Denis Superczynski of the Division of Planning & Permitting presented population forecasts, demographic trends and maps of housing development, and he reviewed the residential development pipeline for Frederick County at the Advisory Group meeting on May 21.
Superczynski reviewed prior meeting-identified strengths and weaknesses, which included regulatory hurdles, long-range planning policy considerations, infrastructure constraints and regional geography. He reminded the group that one of the core purposes of the planning effort is to increase the commercial tax base to reduce the tax burden on county residents.
Advisory members and county staff discussed time-to-market concerns: regional job growth has increased by 2.2%, below the national average of 3.9%, and presenters tied delays in bringing sites to market to a constrained land inventory and readiness of sites for development.
Katie Stevens of the Office of Agriculture raised the Priority Preservation Area (PPA), warning that removal of land from the PPA could result in Frederick County losing state certification for its Agricultural Land Preservation Program and therefore receiving reduced state funding for that program. No alternative funding source or counter-proposal was adopted during the meeting; Stevens's warning stood without substantive challenge in the session.

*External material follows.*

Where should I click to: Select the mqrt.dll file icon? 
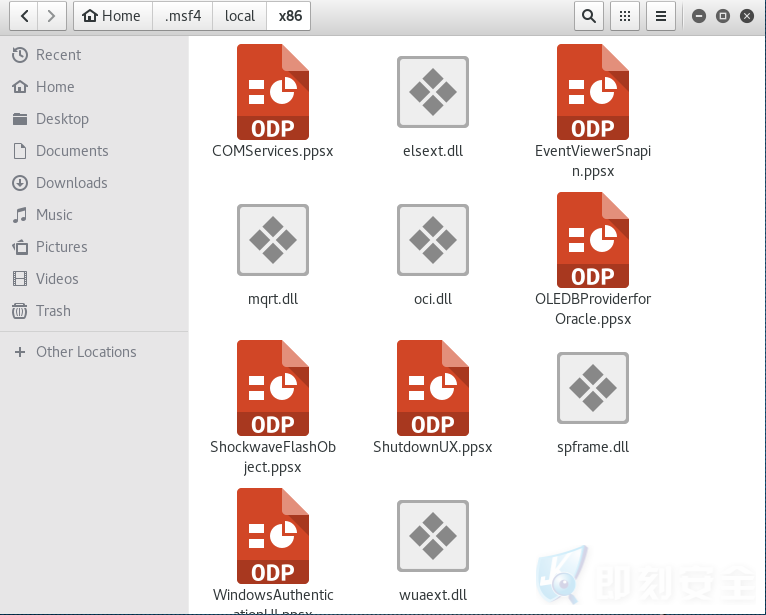click(x=273, y=240)
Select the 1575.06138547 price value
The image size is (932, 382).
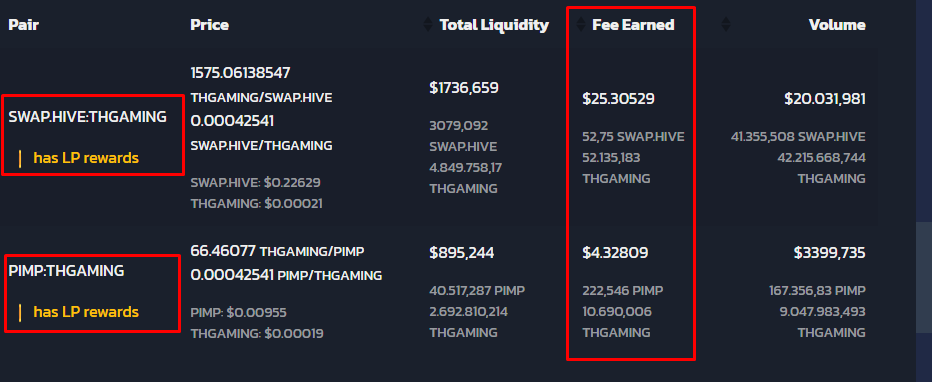[240, 73]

Beth Woodring noted continuing interest from the life sciences industry and said Economic Opportunity staff and the Maryland Department of Commerce have fielded international inquiries from prospects seeking land to purchase rather than lease. Kimberly Gaines said the June 11 meeting will begin consideration of geography and mapping for employment growth and that Tony Checchia will present ORI/LI/GI analysis.
The advisory group did not vote on land-use or preservation changes at the session. Members signaled that further analysis of development constraints, tax-base strategies and preservation trade-offs will be considered in future meetings.